L’Académie Charles Cros fera mieux. C’est à quatre reprises qu’elle inscrira à ses palmarès le nom d’Higelin, en 1977 pour Alertez les bébés (Grand Prix du disque), en 1982 A Mogador (Grand Prix du disque), en 1983 pour Tombé du ciel (Grand Prix In honorem), en 2013 pour Beau repaire Grand Prix In honorem pour l’ensemble de sa carrière).
On ne décerne pas quatre fois à un même artiste les plus prestigieux de ses prix si l’on n’est pas convaincu d’un talent exceptionnel. Mais on ne le fait pas non plus si on n’aime pas aussi l’homme et l’Académie Charles Cros aimait l’homme Higelin que révélait l’œuvre, avec sa générosité de cœur, ses élans, ses engagements. On en trouvera le reflet dans la fragile vidéo de son ébouriffante intervention à la remise du prix qui lui a été décerné le 21 novembre 2013 à la Maison de la radio pour l’ensemble de sa carrière.
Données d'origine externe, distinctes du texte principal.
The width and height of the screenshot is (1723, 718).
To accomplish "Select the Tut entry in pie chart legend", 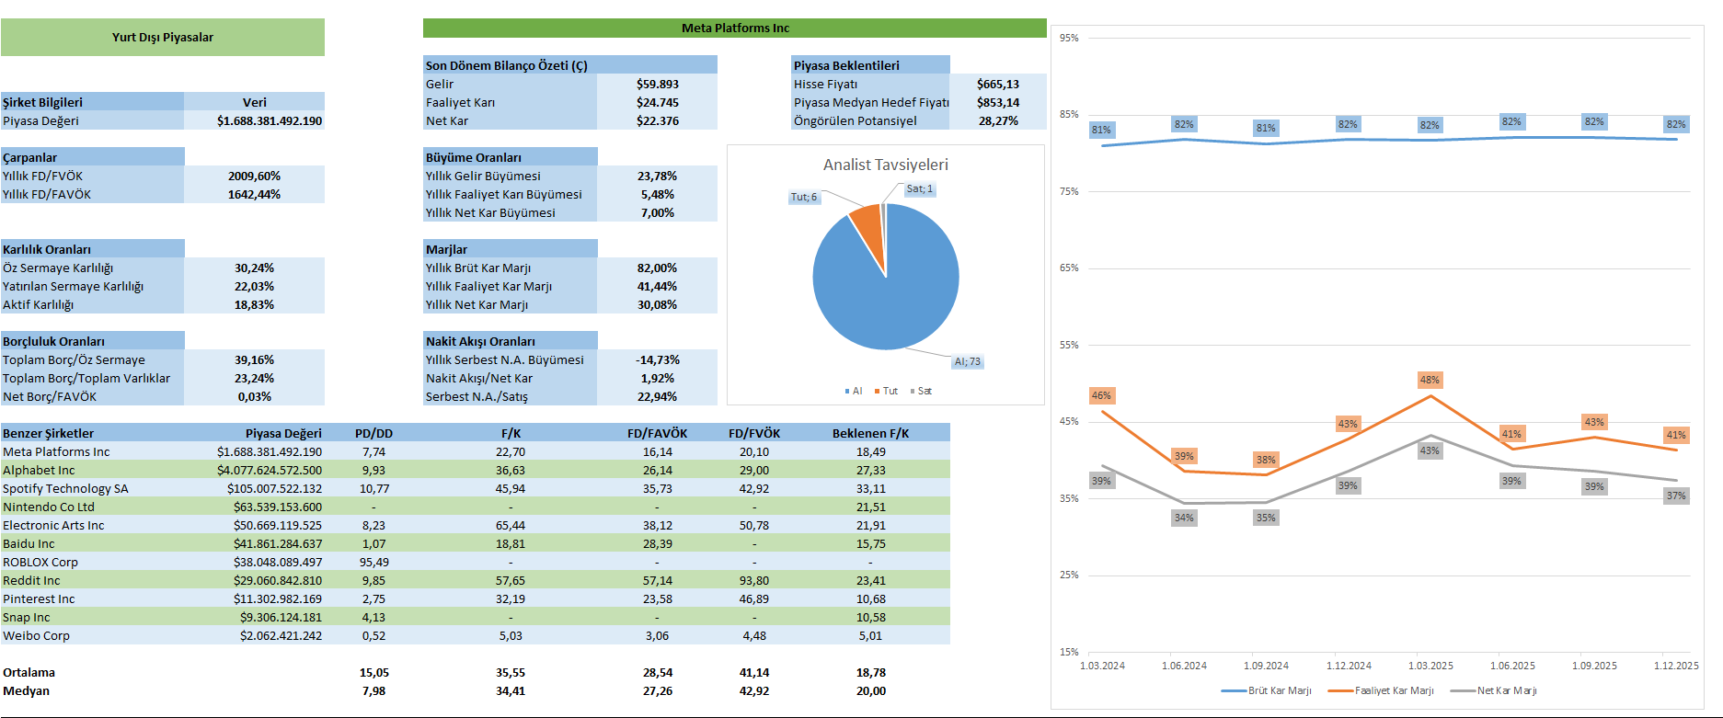I will click(889, 391).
C’est le public qui nous fait, nous les artistes,. C’est toujours ce que j’ai retenu comme leçon réelle. Les gens, partout, où qu’ils soient, jeunes, moins jeunes, vieux, moins vieux, adolescents, enfants, leur leçon c’est leur regard et c’est leur écoute , et c’est ce regard là et cette écoute qui méritent le profond respect de quelque artiste que ce soit.
J’ai l’air de déconner, mais c’est des choses que je crois vraiment. Quand on écrit de la musique, quand on compose, souvent dans la solitude, car on se demande qui écoutera ça, qu’on a le sentiment que ça n’intéressera personne. Je me rappelle Barbara qui m’avait montré ses cassettes clouées au mur dans sa demeure de Précy, j’ai senti chez elle un vrai doute. Je la regardais et j’ai dit moi, Barbara, moi ça m’intéresse, et je sais que ça me fait progresser, que ça me fait avancer dans la vie.
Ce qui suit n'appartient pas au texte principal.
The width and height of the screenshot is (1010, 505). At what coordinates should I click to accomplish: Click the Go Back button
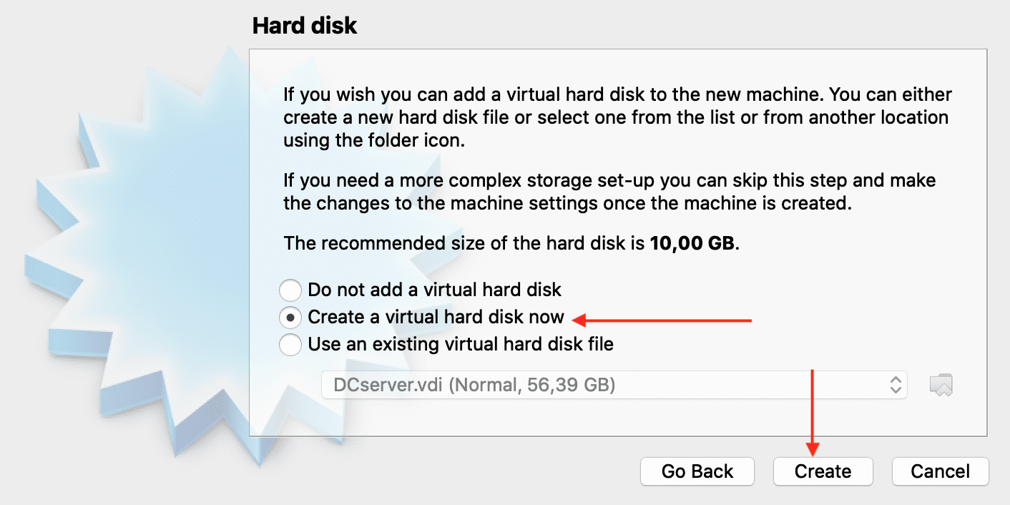697,471
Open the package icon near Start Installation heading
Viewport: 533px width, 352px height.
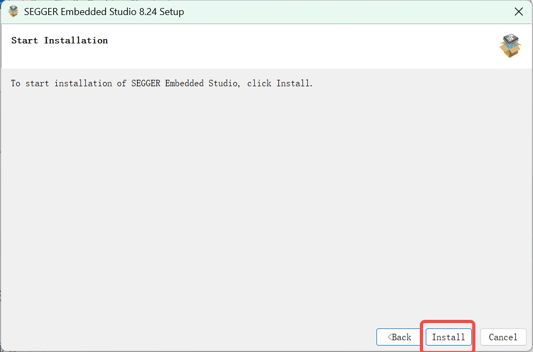tap(510, 46)
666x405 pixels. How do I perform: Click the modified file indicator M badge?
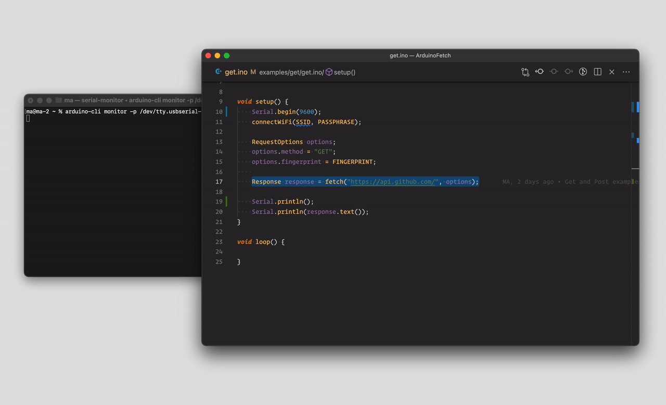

C’est incroyable tous ces gens qui nous ont précédés, on a un passé extraordinaire de poètes chantant, ceux qui envoient des textes, Brel, Brassens, Nougaro, Gainsbourg, Colette Renard, Colette Chevrot… C’était une chanteuse aussi, c’était une amie qui m’a fait rencontrer Georges Moustaki. On s’aperçoit que, quand tous ces artistes disparaissent, on croise au cimetière des gens qui ont les larmes aux yeux, et qui nous disent ah ! ça fait tellement de peine, parce que c’est un ami à nous, vous comprenez, c’est quelqu’un qui fait partie de notre famille, quelqu’un dont on la photo chez soi, quelqu’un dont on écoute les paroles, dont on écoute la musique…
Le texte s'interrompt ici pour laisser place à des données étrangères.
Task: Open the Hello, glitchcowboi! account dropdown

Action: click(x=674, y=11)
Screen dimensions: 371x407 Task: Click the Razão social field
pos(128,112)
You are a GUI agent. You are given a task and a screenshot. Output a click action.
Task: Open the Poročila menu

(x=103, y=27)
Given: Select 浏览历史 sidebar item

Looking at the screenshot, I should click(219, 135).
Et c’est valable pour toutes les formes de musique, jazz, classique, musique contemporaine, chanson. Certains disent que c’est différent, mais c’est toujours des sons, c’est toujours un sens, c’est toujours un langage, et c’est toujours un discours qui appelle à liberté, à la conscience de la vie, à l’enrichissement de chaque être humain.